The present study evaluated the impact of chronic herbicide (oxyfluorfen; OXY) exposure on catfish, Clarias gariepinus, in terms of growth, hematobiochemical parameters, immune response, antioxidant- and immune-related gene expression, and resistance to monogenean parasites, Quadriacanthus aegypticus. In addition, the protective role of Wormwood, Artemisia cina (AC) against OXY exposure through diet inclusion was also analyzed. The catfish fingerlings were exposed to OXY (1.16 mg/L) for 60 days and fed diets without AC supplementation (control) and with 5% AC supplementation. The results demonstrated that exposure to OXY stunted growth; decreased survival, erythrograms and leukograms, serum protein, and acetylcholinesterase; and negatively altered the antioxidant status.
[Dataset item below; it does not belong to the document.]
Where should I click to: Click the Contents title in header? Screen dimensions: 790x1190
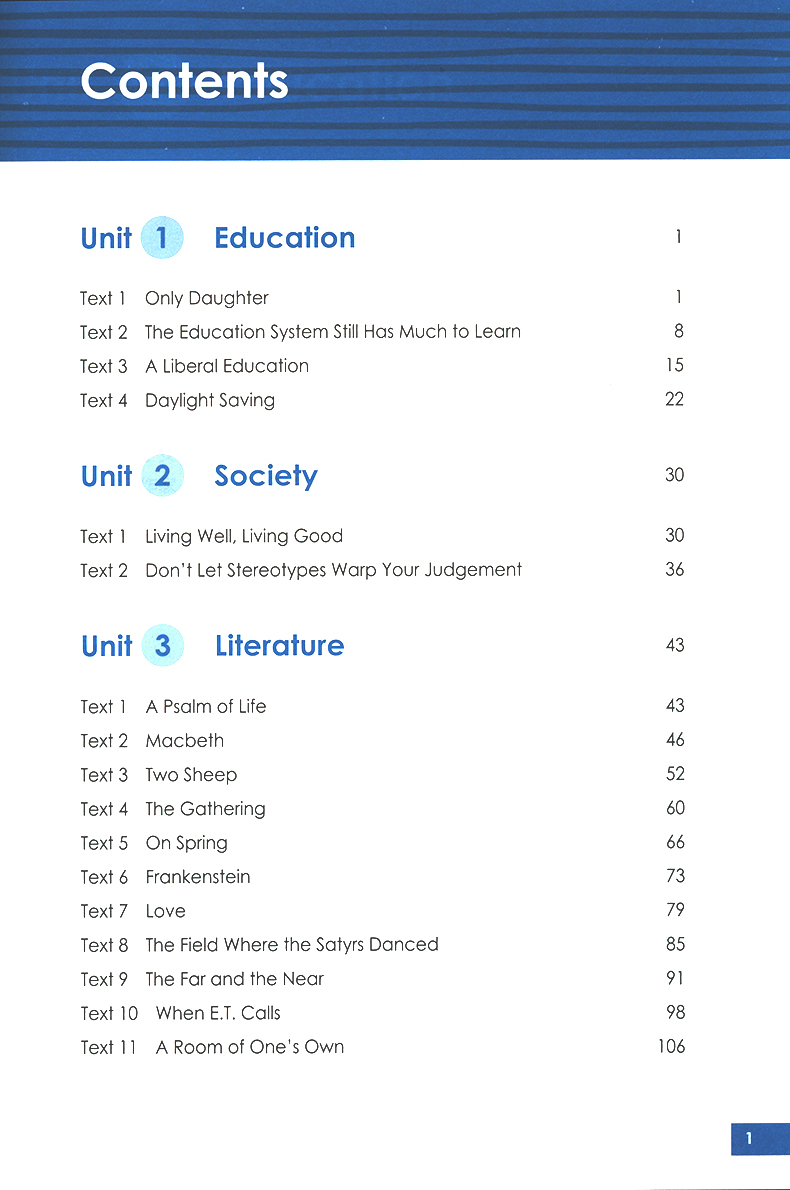(184, 81)
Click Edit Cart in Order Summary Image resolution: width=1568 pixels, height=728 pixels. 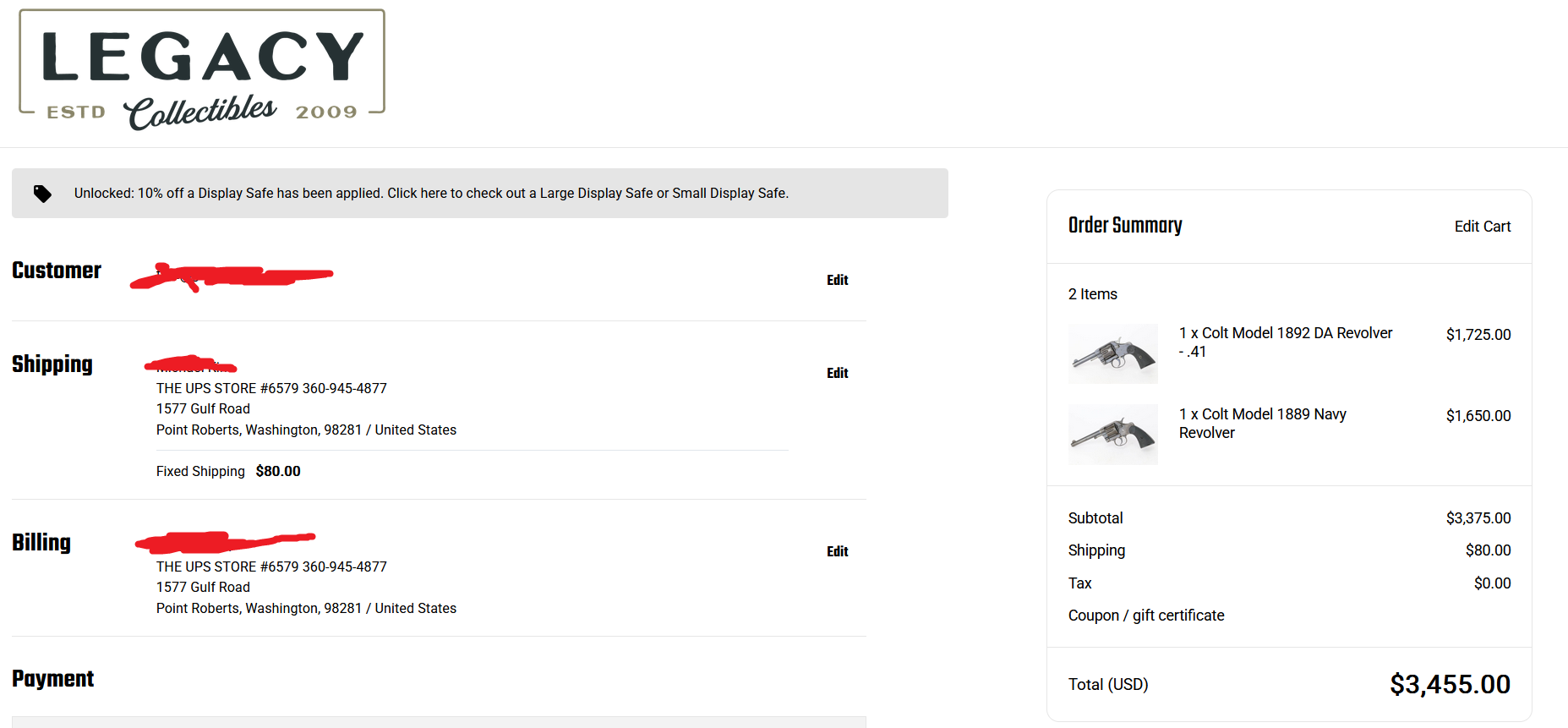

On the contrary, AC supplementation significantly reduced OXY’s negative impacts on growth and hematological, biochemical, and antioxidant balance. In addition, exposure to OXY markedly increased levels of biomarkers of hepatorenal damage, stress indicators, and DNA damage, which were alleviated with AC supplementation. OXY exposure induced immunosuppression manifested by a decrease in lysozyme activities, complement c3, nitric oxide levels, and phagocytic activity. Furthermore, exposure to OXY negatively regulated the expression of immune-antioxidant genes (CAT, GPX1, SOD1, GST, and TGF-Β1). However, it upregulated the expression of CYP1a, IL-1β, and TNF-α in the liver, anterior kidney, and intestine of C. gariepinus. Meanwhile, the addition of AC to the OXY-exposed fish diets notably restored immune components and remedied the altered immune-related gene expressions. Likewise, the AC supplementation significantly alleviated the OXY-induced reduction in the fish survival rate after Q. aegypticus challenge. Accordingly, AC dietary supplementation in catfish diets could alleviate the negative impact of exposure to OXY on growth performance, physiological status, and some immune-antioxidant-related gene expression.